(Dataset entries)
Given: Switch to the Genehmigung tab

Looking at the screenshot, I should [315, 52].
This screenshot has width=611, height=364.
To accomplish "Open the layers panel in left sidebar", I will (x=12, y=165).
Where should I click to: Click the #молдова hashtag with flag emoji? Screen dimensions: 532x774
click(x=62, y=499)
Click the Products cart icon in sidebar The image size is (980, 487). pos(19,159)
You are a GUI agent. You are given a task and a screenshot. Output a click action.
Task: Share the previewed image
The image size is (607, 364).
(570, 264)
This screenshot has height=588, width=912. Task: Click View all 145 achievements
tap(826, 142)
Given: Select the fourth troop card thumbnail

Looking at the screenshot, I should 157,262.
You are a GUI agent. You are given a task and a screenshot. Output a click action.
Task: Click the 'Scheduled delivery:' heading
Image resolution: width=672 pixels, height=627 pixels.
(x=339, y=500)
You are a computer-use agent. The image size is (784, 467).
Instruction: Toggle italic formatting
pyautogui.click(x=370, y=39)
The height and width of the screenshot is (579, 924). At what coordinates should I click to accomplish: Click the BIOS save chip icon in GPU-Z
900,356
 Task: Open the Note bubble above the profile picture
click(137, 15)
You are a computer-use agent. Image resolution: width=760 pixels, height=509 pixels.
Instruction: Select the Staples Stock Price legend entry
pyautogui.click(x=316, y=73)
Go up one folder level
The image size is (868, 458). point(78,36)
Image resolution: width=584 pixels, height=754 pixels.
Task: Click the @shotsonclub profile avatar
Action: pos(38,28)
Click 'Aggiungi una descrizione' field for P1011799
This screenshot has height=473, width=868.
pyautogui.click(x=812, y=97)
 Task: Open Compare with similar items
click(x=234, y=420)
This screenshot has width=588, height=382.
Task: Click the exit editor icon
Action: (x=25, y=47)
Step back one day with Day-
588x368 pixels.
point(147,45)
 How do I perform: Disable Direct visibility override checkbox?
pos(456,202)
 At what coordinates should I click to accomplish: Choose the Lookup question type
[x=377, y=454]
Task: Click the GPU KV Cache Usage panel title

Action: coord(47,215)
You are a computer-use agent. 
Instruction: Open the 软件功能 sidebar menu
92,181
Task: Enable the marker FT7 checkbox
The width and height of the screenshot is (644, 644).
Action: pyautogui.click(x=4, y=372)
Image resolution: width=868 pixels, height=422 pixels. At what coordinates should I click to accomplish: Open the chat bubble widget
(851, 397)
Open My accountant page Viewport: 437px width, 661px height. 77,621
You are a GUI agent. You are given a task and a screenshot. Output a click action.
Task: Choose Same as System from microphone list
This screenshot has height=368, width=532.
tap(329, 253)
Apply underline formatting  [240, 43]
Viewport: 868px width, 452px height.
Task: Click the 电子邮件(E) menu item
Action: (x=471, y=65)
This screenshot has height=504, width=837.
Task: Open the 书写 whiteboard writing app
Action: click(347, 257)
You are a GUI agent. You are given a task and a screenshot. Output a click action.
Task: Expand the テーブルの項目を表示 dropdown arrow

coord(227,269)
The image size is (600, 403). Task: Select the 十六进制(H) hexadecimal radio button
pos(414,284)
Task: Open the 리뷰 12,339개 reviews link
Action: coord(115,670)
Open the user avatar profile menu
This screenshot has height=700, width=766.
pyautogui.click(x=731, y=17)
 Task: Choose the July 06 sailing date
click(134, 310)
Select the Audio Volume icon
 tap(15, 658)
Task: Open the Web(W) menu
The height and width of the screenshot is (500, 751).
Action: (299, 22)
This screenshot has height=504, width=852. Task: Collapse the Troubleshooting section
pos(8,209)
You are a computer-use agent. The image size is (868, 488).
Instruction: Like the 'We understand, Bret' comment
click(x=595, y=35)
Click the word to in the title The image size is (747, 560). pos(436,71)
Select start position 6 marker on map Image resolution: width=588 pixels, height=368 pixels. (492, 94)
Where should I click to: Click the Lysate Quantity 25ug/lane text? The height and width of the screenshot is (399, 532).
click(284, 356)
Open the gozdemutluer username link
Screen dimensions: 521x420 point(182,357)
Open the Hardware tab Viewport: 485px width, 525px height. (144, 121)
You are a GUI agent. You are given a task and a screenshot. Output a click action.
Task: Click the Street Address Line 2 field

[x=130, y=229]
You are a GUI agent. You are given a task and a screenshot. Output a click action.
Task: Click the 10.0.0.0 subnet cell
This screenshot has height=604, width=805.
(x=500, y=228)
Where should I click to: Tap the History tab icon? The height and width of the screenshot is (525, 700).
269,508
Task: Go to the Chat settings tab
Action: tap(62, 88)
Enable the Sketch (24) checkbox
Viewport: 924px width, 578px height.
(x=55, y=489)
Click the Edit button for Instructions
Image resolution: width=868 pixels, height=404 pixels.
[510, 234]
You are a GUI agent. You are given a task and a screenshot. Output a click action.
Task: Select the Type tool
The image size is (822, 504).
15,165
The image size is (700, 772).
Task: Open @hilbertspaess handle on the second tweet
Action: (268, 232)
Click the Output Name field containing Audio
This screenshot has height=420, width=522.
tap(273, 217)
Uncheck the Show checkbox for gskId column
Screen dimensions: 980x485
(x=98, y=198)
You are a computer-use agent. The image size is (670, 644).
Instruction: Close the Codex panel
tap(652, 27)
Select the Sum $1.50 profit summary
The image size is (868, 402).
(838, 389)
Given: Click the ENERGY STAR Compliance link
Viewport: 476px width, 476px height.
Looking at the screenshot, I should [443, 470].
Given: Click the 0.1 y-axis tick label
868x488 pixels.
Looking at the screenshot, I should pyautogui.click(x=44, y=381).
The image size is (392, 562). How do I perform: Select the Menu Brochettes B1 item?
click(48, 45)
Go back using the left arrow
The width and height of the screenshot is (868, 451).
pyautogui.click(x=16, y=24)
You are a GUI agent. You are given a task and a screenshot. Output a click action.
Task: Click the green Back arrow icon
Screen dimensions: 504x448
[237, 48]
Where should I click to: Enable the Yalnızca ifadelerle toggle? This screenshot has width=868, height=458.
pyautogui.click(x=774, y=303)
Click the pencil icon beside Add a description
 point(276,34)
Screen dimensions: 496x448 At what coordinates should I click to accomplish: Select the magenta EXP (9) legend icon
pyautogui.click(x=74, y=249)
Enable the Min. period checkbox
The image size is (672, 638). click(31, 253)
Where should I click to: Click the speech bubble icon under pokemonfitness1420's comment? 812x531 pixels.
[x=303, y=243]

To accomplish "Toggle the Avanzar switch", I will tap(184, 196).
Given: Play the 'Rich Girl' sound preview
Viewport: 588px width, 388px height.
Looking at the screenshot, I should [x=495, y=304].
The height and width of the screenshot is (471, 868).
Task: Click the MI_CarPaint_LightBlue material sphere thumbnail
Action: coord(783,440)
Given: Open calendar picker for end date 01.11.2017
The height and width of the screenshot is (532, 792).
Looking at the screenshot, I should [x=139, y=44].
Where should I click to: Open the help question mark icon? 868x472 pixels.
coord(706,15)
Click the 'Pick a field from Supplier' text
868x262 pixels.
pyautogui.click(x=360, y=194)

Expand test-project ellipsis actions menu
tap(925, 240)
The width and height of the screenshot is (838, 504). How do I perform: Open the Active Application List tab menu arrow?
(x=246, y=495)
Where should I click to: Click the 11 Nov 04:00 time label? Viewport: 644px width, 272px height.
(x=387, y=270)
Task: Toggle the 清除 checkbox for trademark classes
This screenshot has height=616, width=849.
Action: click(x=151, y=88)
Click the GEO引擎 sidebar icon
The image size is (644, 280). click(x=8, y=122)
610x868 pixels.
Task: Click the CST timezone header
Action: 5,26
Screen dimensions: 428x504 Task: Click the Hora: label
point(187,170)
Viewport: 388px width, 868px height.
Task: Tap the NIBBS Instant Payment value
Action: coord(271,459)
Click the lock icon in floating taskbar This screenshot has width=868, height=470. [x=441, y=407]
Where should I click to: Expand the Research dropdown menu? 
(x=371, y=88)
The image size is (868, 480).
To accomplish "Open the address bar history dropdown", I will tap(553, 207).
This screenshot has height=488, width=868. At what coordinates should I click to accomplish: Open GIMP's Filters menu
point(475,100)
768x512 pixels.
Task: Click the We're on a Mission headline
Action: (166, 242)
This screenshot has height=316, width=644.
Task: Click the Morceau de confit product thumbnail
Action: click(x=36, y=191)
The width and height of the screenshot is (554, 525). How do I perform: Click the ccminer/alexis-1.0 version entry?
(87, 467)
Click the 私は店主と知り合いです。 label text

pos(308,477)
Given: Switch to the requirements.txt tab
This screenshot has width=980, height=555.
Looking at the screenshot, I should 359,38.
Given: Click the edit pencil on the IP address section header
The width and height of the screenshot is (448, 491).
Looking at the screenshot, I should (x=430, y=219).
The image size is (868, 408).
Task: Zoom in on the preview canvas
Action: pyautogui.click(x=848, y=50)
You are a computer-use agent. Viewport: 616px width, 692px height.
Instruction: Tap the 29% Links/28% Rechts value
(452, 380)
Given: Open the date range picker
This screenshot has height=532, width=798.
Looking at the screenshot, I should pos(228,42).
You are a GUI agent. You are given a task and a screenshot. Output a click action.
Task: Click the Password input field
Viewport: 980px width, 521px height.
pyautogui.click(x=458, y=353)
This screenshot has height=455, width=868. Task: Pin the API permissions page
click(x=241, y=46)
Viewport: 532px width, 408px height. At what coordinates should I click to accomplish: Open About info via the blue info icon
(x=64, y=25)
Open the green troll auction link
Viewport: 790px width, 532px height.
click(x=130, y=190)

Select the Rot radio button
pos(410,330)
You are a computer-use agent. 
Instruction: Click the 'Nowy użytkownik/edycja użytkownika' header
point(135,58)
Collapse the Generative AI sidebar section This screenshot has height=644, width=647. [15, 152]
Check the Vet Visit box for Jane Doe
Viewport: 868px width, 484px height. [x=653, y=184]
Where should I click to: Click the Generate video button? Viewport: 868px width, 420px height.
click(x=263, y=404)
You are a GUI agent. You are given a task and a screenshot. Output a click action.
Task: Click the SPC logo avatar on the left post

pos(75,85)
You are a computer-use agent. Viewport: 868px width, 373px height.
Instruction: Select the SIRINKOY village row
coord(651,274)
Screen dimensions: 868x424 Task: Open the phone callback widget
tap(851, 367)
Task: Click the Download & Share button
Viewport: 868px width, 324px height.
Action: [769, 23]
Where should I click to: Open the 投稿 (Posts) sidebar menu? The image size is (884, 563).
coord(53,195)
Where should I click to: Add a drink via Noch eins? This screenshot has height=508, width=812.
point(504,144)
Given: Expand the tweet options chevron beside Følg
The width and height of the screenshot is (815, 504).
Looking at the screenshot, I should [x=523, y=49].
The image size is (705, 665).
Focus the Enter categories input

- _TASK DIRECTIONS_: Please output an exact copy of the lines above, from the opening line of the data down to the line that contains "Click the Products".

- _SOLUTION TO THE PROBLEM_:
Given: Switch to the Genehmigung tab

Looking at the screenshot, I should [315, 52].
This screenshot has width=611, height=364.
To accomplish "Open the layers panel in left sidebar", I will (x=12, y=165).
Where should I click to: Click the #молдова hashtag with flag emoji? Screen dimensions: 532x774
click(x=62, y=499)
Click the Products cart icon in sidebar The image size is (980, 487). pos(19,159)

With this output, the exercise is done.